Designing Speech Solutions for Ultra-Low Power Devices 
Dean Neumann, CEO, Malaspina Labs

Wearable devices, IoT devices, industrial and home automation devices and smart appliances represent a growing segment of multi-function "smart" devices. Many of these devices lack the touch screens, graphical displays, or keypads required to select and control the device's functions. Such devices are well suited to using speech as an alternate input method, but have constraints: very limited CPU and memory capacity in which to execute a speech interface, very limited battery capacity which limits their bandwidth or connectivity to access cloud-based speech solutions, and very constrained industrial designs limiting antenna design, microphone placement, interface ports or mounting configurations. Yet in order to achieve market acceptance, speech interfaces for these devices will still be expected to function robustly in a variety of challenging environmental and noise conditions. This presentation will address some of these challenges, discuss potential solutions, and identify market opportunities for speech interaction with low-power devices using Synopsys' ARC EM processor cores.

Optimized Linux for ARC HS38 Multicore Processors 
Vineet Gupta, Software Engineer, Synopsys

The ARC HS38 processor is based on the highly-efficient ARCv2 instruction set architecture (ISA) and pipeline that delivers the high degree of power-performance efficiency and code density required of embedded applications running Linux. The processor has a full-featured Memory Management Unit (MMU) supporting a 40-bit physical address space and page sizes up to 16 megabytes (MBs), giving designers the ability to directly address a terabyte of memory with faster data access and higher system performance. This session will provide insights on how the advanced hardware features of the HS Processor are exploited in the GNU toolchain and Linux kernel to maximize Linux application performance and efficiency in both single core and multi-core (SMP) configurations.
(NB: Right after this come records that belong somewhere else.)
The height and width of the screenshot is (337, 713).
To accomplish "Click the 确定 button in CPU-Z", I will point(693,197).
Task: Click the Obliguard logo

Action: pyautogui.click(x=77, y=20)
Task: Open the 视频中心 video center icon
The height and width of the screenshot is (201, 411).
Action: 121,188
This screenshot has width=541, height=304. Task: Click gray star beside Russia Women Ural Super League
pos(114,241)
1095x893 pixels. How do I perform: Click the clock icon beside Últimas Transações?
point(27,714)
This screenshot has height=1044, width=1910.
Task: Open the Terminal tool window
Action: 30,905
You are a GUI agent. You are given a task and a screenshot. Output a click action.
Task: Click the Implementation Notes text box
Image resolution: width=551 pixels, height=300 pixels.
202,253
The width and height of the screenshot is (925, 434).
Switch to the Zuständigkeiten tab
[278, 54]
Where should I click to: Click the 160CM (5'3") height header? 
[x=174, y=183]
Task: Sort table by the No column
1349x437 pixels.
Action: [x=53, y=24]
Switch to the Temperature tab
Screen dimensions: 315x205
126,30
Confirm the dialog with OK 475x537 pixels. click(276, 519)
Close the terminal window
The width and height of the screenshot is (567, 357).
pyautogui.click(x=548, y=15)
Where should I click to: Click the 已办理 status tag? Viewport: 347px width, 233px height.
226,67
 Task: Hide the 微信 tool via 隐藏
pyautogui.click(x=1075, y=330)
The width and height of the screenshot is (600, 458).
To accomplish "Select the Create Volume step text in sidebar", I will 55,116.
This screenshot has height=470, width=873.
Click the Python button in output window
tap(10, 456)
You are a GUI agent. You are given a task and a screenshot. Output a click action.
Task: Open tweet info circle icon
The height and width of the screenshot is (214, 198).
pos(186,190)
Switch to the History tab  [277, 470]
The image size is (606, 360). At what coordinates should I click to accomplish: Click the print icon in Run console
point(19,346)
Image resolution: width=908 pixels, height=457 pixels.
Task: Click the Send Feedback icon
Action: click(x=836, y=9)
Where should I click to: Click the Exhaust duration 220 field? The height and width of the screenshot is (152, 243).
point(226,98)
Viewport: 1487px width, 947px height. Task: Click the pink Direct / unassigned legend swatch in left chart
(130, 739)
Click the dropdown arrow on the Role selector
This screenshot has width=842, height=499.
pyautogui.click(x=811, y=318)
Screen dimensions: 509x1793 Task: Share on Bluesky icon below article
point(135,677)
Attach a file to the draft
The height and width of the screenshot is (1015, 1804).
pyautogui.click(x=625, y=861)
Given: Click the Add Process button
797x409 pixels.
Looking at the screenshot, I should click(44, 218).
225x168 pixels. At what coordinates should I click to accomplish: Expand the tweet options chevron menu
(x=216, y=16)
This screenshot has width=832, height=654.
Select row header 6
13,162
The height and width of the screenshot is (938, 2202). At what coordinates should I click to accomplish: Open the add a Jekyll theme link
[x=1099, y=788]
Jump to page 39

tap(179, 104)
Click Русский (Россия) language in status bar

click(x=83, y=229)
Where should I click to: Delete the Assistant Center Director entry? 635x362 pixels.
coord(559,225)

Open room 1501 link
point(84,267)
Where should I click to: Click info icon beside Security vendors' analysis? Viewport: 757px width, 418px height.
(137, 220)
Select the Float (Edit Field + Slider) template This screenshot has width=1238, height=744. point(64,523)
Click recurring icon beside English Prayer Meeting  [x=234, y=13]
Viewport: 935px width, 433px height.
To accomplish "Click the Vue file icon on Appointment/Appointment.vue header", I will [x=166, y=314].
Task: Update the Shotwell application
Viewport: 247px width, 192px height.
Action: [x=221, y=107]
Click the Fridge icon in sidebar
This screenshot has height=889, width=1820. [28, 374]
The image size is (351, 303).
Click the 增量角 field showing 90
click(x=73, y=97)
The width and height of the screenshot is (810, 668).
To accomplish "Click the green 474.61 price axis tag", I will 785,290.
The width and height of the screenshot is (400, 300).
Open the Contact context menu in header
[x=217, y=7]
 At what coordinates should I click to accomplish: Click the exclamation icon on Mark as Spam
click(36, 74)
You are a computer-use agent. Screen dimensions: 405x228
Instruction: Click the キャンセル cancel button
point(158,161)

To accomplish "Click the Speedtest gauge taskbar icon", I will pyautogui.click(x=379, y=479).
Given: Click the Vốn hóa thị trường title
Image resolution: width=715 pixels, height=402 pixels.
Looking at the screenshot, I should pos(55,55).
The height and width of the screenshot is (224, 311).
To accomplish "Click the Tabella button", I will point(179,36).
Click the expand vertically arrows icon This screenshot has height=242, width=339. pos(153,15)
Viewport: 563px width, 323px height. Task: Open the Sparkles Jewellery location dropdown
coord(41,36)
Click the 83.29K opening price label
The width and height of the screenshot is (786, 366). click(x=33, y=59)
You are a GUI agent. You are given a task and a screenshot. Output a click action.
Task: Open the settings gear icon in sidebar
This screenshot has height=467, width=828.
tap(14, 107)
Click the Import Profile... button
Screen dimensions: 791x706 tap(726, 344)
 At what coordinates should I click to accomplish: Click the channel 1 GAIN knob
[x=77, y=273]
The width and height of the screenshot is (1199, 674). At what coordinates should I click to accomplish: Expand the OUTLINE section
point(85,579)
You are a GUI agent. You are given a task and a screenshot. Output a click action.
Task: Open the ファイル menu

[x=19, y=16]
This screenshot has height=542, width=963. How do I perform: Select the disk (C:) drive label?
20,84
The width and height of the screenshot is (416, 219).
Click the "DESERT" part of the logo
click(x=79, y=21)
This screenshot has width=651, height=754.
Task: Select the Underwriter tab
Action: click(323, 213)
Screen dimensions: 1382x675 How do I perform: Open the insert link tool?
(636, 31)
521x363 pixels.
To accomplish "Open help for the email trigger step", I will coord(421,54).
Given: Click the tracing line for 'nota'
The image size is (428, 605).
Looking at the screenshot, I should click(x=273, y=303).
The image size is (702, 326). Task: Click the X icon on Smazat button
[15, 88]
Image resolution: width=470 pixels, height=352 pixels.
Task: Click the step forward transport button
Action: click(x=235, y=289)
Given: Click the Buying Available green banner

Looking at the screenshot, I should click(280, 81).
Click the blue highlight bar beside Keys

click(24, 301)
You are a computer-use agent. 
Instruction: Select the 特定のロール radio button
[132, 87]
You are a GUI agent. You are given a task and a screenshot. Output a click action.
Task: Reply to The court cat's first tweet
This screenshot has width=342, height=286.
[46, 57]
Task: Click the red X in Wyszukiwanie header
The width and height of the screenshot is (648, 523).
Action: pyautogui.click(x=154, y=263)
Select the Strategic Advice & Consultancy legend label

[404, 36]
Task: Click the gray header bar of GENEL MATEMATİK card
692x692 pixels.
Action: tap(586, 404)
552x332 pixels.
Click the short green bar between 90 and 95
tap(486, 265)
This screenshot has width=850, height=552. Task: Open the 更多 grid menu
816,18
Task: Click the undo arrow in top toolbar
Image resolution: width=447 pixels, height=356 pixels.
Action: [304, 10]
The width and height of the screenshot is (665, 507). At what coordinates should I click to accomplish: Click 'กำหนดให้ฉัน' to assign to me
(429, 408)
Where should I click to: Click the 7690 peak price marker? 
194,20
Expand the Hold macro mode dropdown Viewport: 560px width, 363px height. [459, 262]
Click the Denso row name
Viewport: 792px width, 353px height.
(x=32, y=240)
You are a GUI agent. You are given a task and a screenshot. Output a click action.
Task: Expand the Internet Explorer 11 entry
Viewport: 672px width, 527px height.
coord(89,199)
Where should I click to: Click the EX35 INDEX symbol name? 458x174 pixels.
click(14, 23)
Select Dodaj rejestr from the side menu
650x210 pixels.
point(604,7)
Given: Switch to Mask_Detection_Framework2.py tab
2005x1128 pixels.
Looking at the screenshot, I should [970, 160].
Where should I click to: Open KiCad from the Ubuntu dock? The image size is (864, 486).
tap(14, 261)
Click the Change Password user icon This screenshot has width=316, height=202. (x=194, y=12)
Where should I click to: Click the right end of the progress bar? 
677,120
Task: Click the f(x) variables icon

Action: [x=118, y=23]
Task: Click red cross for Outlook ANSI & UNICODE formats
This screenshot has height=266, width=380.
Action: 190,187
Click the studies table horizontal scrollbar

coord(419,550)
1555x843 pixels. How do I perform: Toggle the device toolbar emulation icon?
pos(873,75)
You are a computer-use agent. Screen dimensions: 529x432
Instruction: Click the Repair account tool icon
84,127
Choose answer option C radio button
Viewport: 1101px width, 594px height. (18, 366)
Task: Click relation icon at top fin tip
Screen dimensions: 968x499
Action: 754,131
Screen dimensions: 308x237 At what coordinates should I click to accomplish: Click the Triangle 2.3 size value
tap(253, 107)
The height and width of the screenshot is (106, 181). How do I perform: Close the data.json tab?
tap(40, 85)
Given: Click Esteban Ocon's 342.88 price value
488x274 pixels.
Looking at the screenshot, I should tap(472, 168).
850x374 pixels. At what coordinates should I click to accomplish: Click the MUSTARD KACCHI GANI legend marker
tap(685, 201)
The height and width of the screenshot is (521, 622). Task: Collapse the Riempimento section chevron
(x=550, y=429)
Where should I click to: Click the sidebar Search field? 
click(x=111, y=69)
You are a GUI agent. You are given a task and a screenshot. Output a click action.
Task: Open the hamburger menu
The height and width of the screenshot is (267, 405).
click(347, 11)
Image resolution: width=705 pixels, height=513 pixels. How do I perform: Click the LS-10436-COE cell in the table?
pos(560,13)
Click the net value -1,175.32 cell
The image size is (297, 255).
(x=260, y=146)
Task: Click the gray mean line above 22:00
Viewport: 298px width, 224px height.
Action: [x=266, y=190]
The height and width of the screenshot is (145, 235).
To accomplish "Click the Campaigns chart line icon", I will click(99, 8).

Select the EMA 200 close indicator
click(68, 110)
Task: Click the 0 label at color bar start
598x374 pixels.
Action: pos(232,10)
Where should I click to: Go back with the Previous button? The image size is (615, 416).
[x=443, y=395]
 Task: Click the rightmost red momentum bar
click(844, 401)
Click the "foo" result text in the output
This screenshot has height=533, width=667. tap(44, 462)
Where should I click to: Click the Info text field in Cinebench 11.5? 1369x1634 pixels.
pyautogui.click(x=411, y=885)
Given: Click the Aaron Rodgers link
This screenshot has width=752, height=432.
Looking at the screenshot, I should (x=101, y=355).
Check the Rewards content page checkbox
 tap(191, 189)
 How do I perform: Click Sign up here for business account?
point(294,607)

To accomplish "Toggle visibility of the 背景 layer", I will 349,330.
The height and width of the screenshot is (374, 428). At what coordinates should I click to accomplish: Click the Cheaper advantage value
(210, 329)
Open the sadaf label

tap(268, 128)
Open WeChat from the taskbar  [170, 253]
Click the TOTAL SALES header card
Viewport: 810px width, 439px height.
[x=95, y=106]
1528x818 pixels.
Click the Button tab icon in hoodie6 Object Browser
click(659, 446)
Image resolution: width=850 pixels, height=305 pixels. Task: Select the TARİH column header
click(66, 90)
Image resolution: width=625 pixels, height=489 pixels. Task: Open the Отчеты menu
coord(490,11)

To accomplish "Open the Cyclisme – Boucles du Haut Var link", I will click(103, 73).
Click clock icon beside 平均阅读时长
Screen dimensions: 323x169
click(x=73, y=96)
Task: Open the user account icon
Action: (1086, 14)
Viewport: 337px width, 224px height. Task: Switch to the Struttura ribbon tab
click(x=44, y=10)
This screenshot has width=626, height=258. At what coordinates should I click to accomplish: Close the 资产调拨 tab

Effective DSP Programming for IoT with the MetaWare Development Toolkit 
Mark Schimmel, Software Engineer, Synopsys

This session will describe the different DSP programming models available with the ARC MetaWare Development Toolkit to develop applications for the power efficient and feature-rich EM DSP processors used for IoT devices. The MetaWare compiler provides portable and flexible programming models to ease DSP development and maximize application performance. This session will go in the details of compiler support for ARCv2DSP ISA code generation, guided and auto-vectorization optimizations, fixed-point math primitives API, native fixed point data types along with code examples. It will also highlight the rich DSP Library available that allows algorithms to be constructed from standard DSP building blocks and an ITU-T base-ops library for developing very efficient voice codecs.

Integrating Ultra-Low Power Voice Control into Your Next SoC 
William Teasley, VP Engineering, Sensory, Inc.

Sensory will discuss its award-winning TrulyHandsfree™ Voice Control feature set, including always on, always listening voice triggers, voice biometrics, and noise robust command and control that has been optimized to run on ARC processor cores. Tips for chip design for voice recognition, Sensory’s porting process, typical footprints, and power saving hardware low power sound detector will be covered as well, along with demos of all the features.

Embedding Sensor Fusion Algorithms for IoT
Pramod Ramarao, Product Manager, Hillcrest Labs

Lower cost semiconductors, increased internet bandwidth and WiFi everywhere has pushed the concept of the Internet of Things to the center of attention as the next high growth technology market. Wearables as a subset require ultra low power consumption and the ability to sense the environment around them including motion, positioning, light, temperature and altitude to provide meaningful data to both the user and cloud services. This session will describe how to efficiently integrate sensor fusion algorithms into a low power SoC with minimum area footprint.